Bonn — Western Europeans paraded their new ''measures'' - they shrink from calling them ''sanctions' - against repression in Poland at a NATO ambassadorial meeting in Brussels Feb. 3.
The measures against Poland and the Soviet Union are to be announced individually by each country in the next few days.
Monitor contributor Gary Yerkey reports from Brussels that the sanctions were taken, according to a NATO spokesman, because repression is getting worse in Poland. There has been ''no progress,'' the spokesman said, on the three NATO demands of Jan. 11: an end to martial law; release of detainees; and resumption of the domestic dialogue in Poland.
The spokesman said there were even ''some indications that (Polish) authorities are even less interested in negotiations with the (Roman Catholic) Church and Solidarity.''
New steps to be taken by European countries include reduced Soviet participation in oceanic cross trade; suspension of transport talks with the Soviet Union; suspension of meetings, visits, and bilateral economic, commercial , technical, scientific, and cultural agreements; curtailment of credit facilities; elimination of exceptions to the Western (COCOM) ban on technology transfer to Poland; and insistence on full reciprocity with the Polish airline LOT.
West Germany, France, Britain, and some other countries have already canceled LOT flights to their cities in retaliation for Polish cancellation of Western European flights into Poland. These steps were announced by a NATO spokesman after the meeting.
A senior American official said further that several European nations had announced at the closed NATO meeting a suspension of negotiations with the Soviet Union on opening new Soviet consulates in their countries, and that there might also be higher West European tariffs on nonessential (i.e. nonenergy) Soviet imports.
Noting that only one or two countries were not moving on sanctions, the official stated, ''Virtually every government here today announced new measures taken.''
Whether Washington will, in fact, be satisfied with these measures remains to be seen.

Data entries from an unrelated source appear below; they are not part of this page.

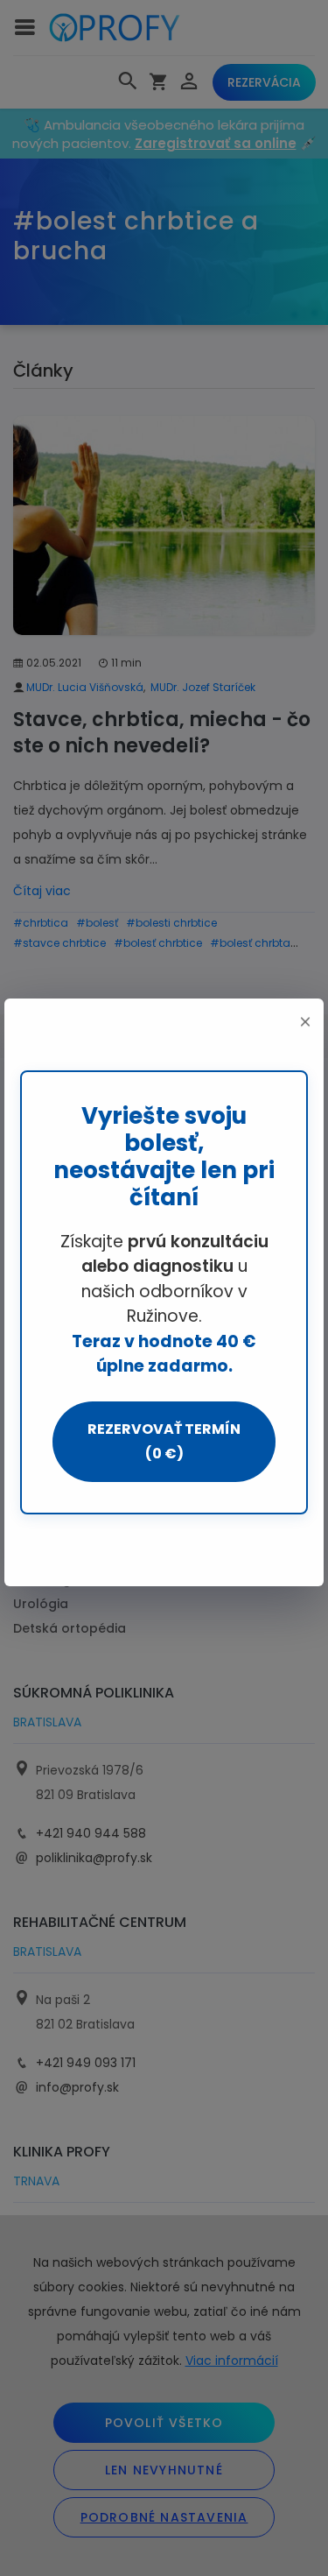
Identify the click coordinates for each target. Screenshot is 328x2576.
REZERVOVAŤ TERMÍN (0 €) (164, 1441)
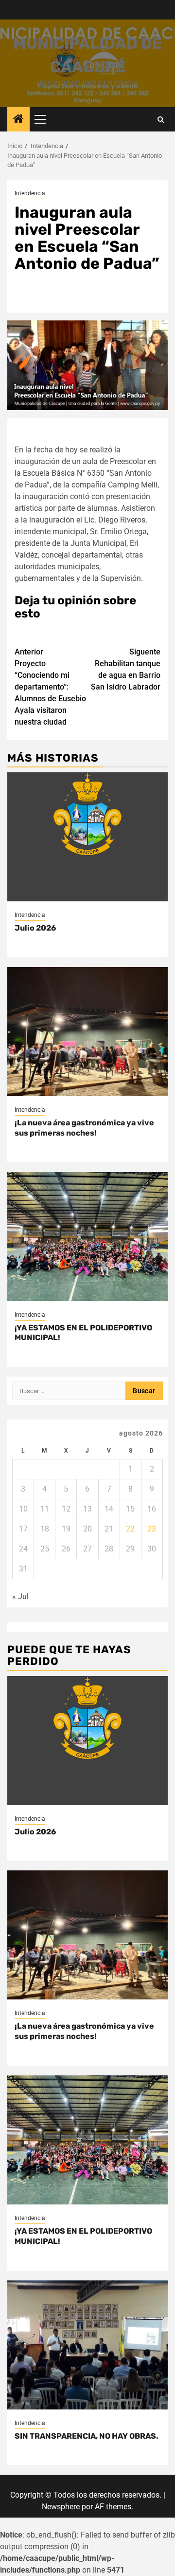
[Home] (18, 120)
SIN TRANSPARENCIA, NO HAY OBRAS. (86, 2436)
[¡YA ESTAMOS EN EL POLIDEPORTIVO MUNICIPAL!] (87, 1236)
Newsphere (61, 2506)
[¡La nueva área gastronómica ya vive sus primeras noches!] (87, 1031)
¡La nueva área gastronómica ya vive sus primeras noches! (84, 1128)
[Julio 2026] (87, 836)
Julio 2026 (35, 928)
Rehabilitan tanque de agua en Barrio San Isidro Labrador (125, 669)
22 (130, 1528)
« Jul (20, 1596)
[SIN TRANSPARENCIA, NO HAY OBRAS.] (87, 2344)
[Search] (161, 119)
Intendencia (30, 193)
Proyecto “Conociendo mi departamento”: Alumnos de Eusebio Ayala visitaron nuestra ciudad (50, 687)
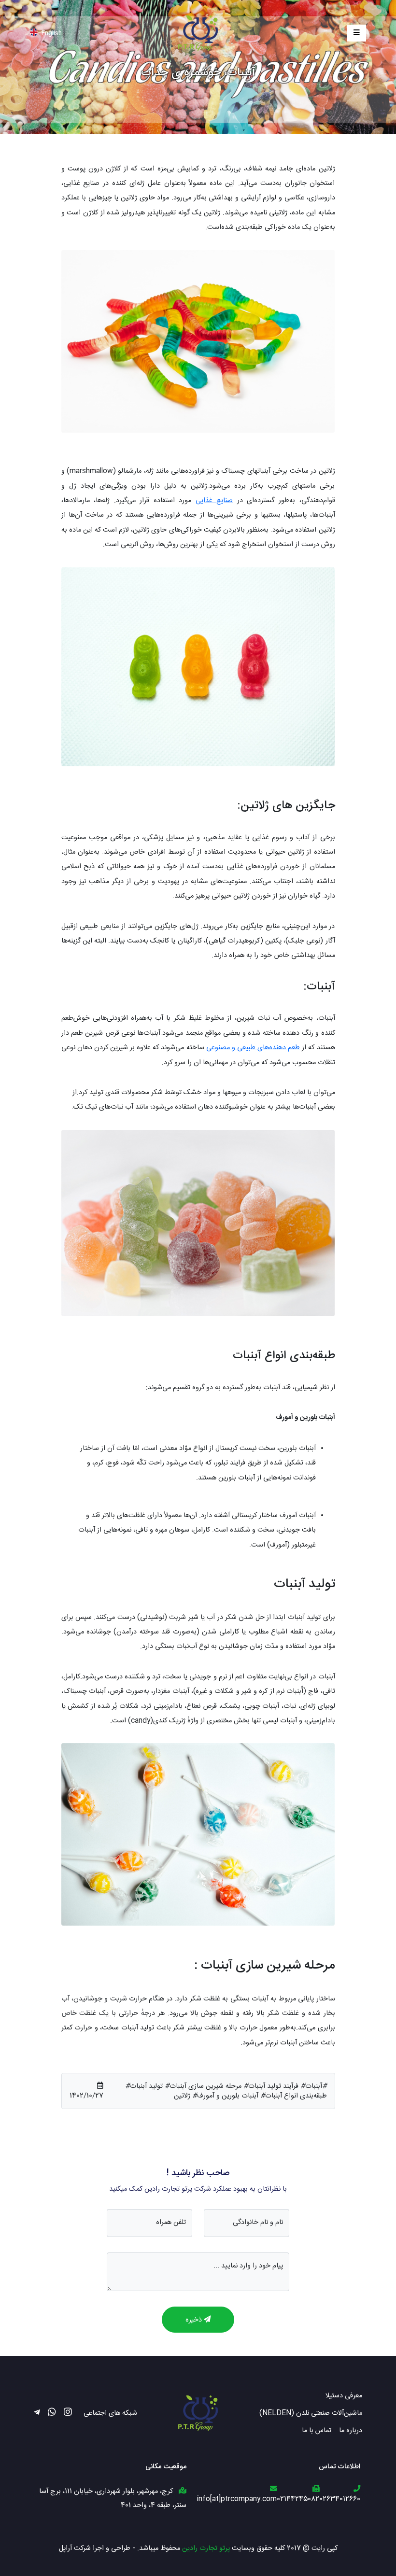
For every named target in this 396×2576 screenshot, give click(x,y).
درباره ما (350, 2430)
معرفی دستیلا (343, 2395)
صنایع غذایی (214, 500)
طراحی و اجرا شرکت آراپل (94, 2547)
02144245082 (298, 2498)
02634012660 (339, 2498)
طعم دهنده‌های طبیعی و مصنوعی (253, 1047)
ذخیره (194, 2319)
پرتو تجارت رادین (206, 2547)
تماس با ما (316, 2430)
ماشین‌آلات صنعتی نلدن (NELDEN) (310, 2412)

The US sharply increased its pressure for tougher and accelerated European sanctions following ex-Secretary of State Henry Kissinger's criticism of Secretary of State Alexander M. Haig's Jan. 26 meeting with Soviet Foreign Minister Andrei Gromyko; the Haig-Gromyko meeting itself; and the simultaneous failure of assembled European Community foreign ministers to agree on any dramatic joint measures.
US pressure on Western Europe took the unusual form of saying ''if you don't do more, we ourselves will do more.'' The ''more'' was broadly hinted to be applying to European licenses on American companies Washington's embargo on US technology exports, which represent a small percentage of the multibillion-dollar gas pipeline deal. The final American decision on whether to go this far has not yet been made, American and West German officials in Bonn believe.
At the same time that the US government was increasing pressures on its allies for more economic sanctions, it was reassuring them that it was not going to pull down the whole shaky financial structure of East-West trade. It did this by paying off $71 million of overdue Polish payments to American banks.
This move effectively forestalled any of the banks declaring Poland in default and setting off a run on the whole $27 billion Polish debt to the West.
Significantly, all of Europe is united in resisting - barring a direct Soviet occupation of Poland - economic sanctions that would bite into already contracted Soviet-Western trade.
The initial rhetoric from Paris and London after the Polish declaration of martial law condemned the Soviet Union as strongly as did American rhetoric.
But France, unlike West Germany, signed on for its share of the gas pipeline deal even after martial law in Poland. And even Britain opposes annulling existing contracts as much as West Germany does.
A further US-European dispute concerns the Helsinki Act follow-up meeting to be resumed in Madrid next week. Washington wants to adjourn this Conference on Security and Cooperation in Europe (CSCE) meeting indefinitely after a few days of criticizing Polish repression.
Europe wants to continue the meeting, as a forum in which to keep discussing Poland.